─── Data records
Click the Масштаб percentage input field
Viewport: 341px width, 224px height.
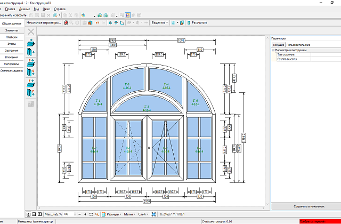(69, 214)
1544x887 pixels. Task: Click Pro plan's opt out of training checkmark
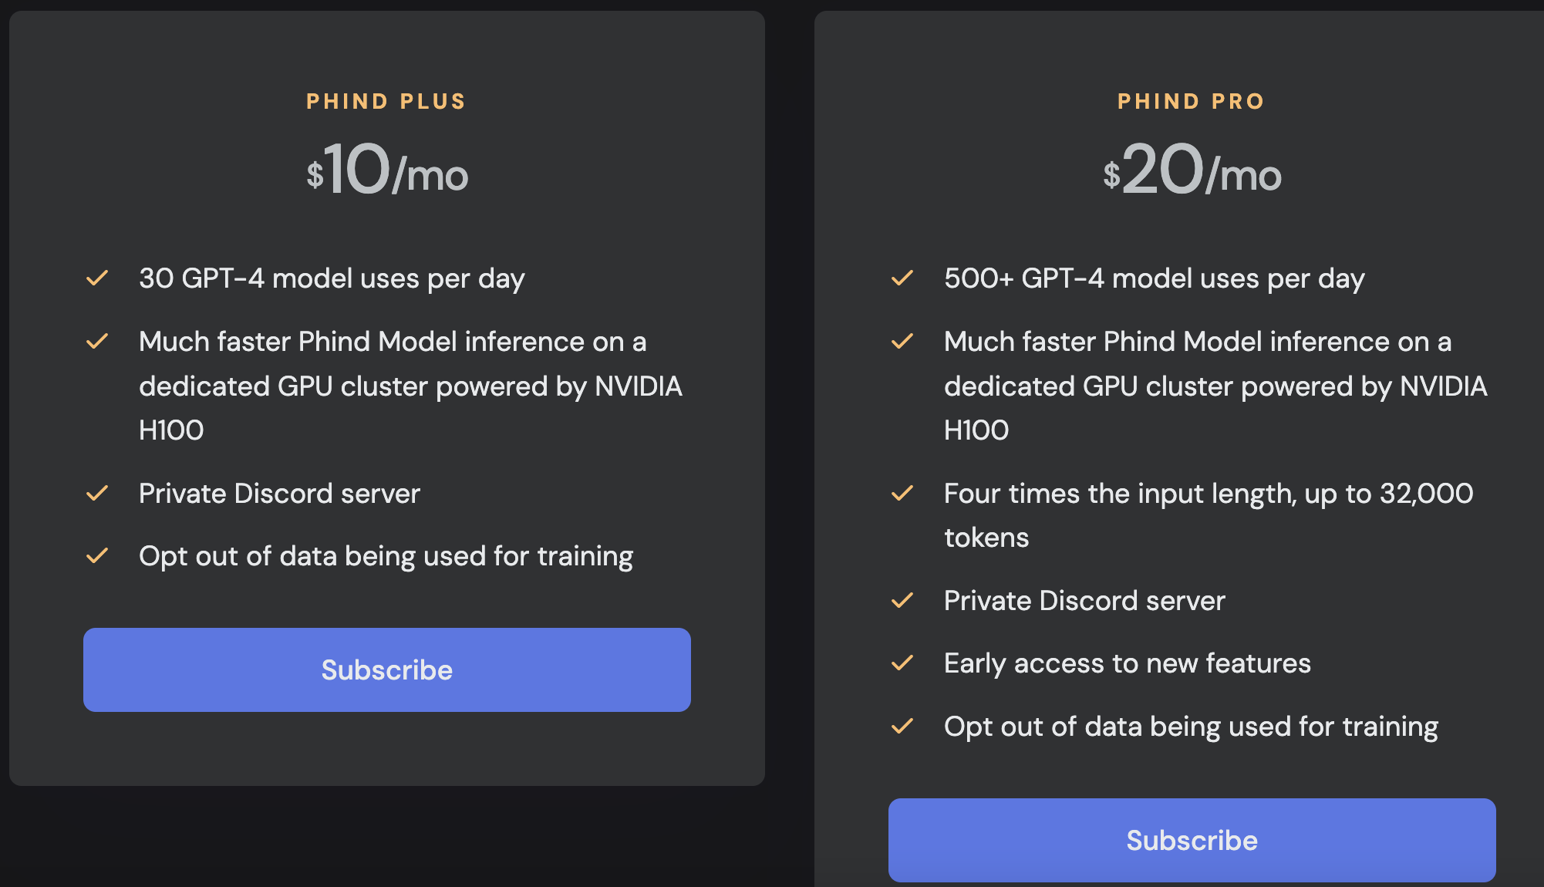point(902,726)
──────
What you have to do: Without including any picture, repeat the data exactly.

Expected answer:
Click the Масштаб percentage input field
Viewport: 341px width, 224px height.
(69, 214)
1544x887 pixels. Task: Click Pro plan's opt out of training checkmark
point(902,726)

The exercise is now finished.